As Tár’s longtime partner Sharon, Nina Hoss (PhoenixBarbara) is amazing. That goes without saying, really, as Hoss is one of the finest actors working today in any language. But here, the two women give us a remarkable duet in the way they work together. In all films about long-term relationships that face some form of catastrophic or shocking reevaluation, there is a type of scene, essential to the genre, that I call the “I’ve learned to accept certain things about you” scene. There are countless ways to play this kind of scene, just as there are countless circumstances that lead to it. And here, Hoss distills an entire relationship into six or seven lines, in the most focused and serrated fashion — cultivated and pruned like a bonsai of analysis and diagnosis all at once — and it scorches the very earth. If you play the Oscar game, don’t count Nina Hoss out, because she takes no prisoners here. She is just as good as Blanchett with significantly less screen time.
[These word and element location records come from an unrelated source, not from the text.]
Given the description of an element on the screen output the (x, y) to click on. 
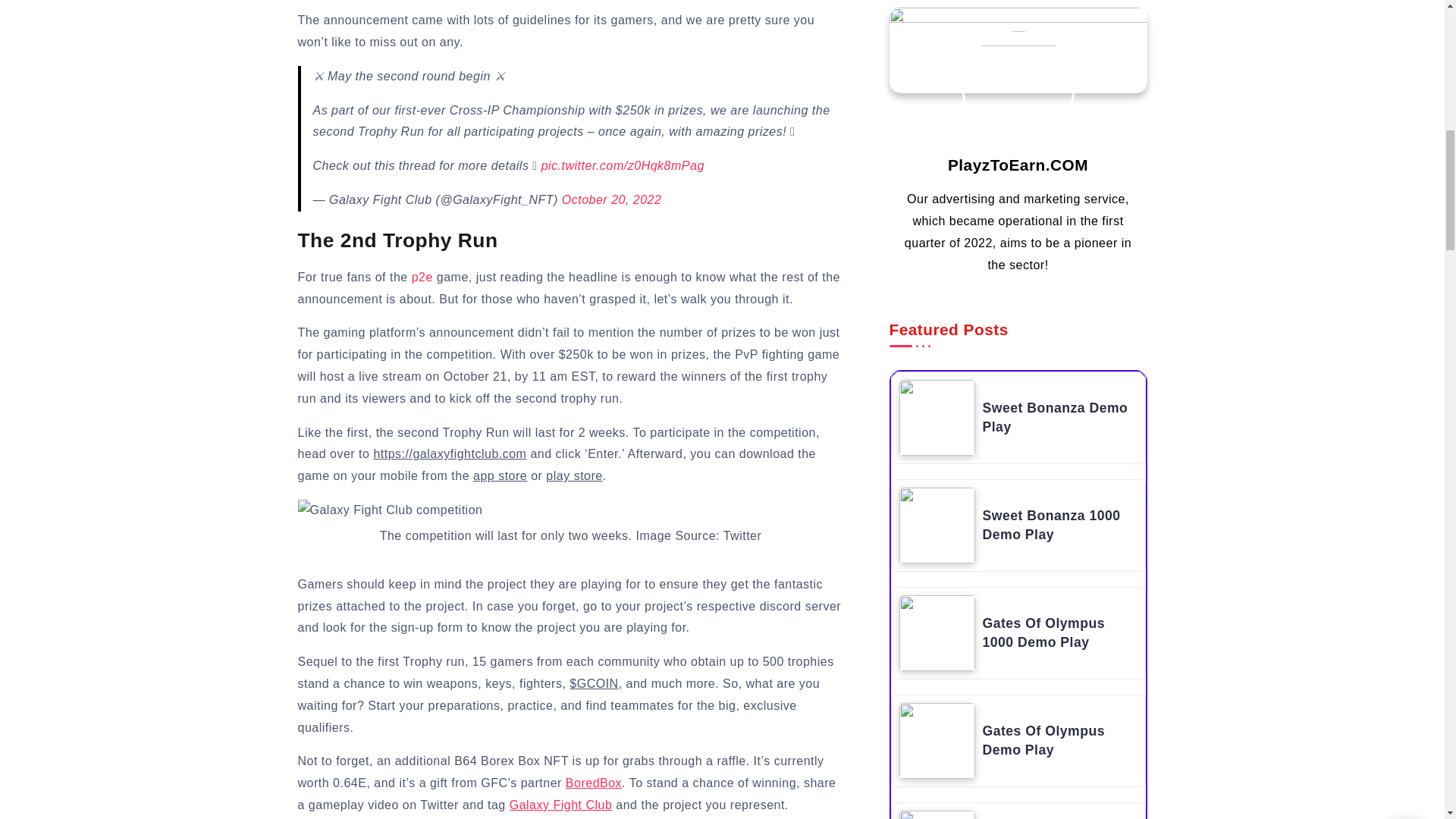
BoredBox (593, 782)
October 20, 2022 (612, 199)
Galaxy Fight Club (560, 804)
p2e (422, 277)
Picture2 24 (389, 510)
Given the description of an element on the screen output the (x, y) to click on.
As things get more insane (the last 20 minutes have some moments that are truly gutsy and hysterical) and the situation careens further out of control to a big old reckoning, being a responsible viewer means you have to ask yourself this question: Should a film dealing with issues of exploitation, murky sexual motivations and suicide be this entertaining? Is it OK that watching a cruel egomaniac get just full-on disassembled by life is kind of ... fun? This is not the kind of movie that you would expect to have a fencing match of a lunch scene between the last Indiana Jones big-bads standing, and yet we have precisely that, with Blanchett and Julian Glover (Quatermass and the Pit!) getting down to some real talk about what happens when conductors can’t keep their batons to themselves

As a film about a catalyzing social issue that aims for visceral immediacy (much of the film happens in November 2022), writer-director Todd Field (In the BedroomLittle Children) has given us a film to comfortably embody The Now. But there are two instances that strike me as some of the most effective filmmaking choices so far this year, equal parts sleight-of-hand and semiotics (and that’s not even getting into how the fetishization of Deutsche Grammophon graphic design winds through several strands of the film’s story). These are two recurrent visual elements: One is a maze-like spiraled structure that pops up here and there, in books or scribbled in margins or as emotional graffiti. We are never told what it is, but we understand that whenever it occurs, it is of the highest degree of meaning to the characters. Similarly, there is a missing book that comes to occupy a great deal of thematic space as well. These two motifs, the first something physical that unmakes the characters who encounter it, the later an absence that likewise serves the same purpose.

It’s awesome, because Field and his cast find a way to bring the audience into the emotional turmoil of the film without having to explain anything; the viewer constructs the meaning of these things, and they end up defining the whole film, and that’s the kind of thing you used to have pilfer grad-school textbooks to get in on. So besides the fact that it’s an exciting musical drama about taking down corrupt power structures in closed systems, TÁR is going to be a cornerstone of film studies just for taking complicated concepts and turning them into exciting, learn-as-you-go aspects of visual storytelling. The internet is going to explode with takes, so you might as well treat yourself to this remarkable and nasty epic.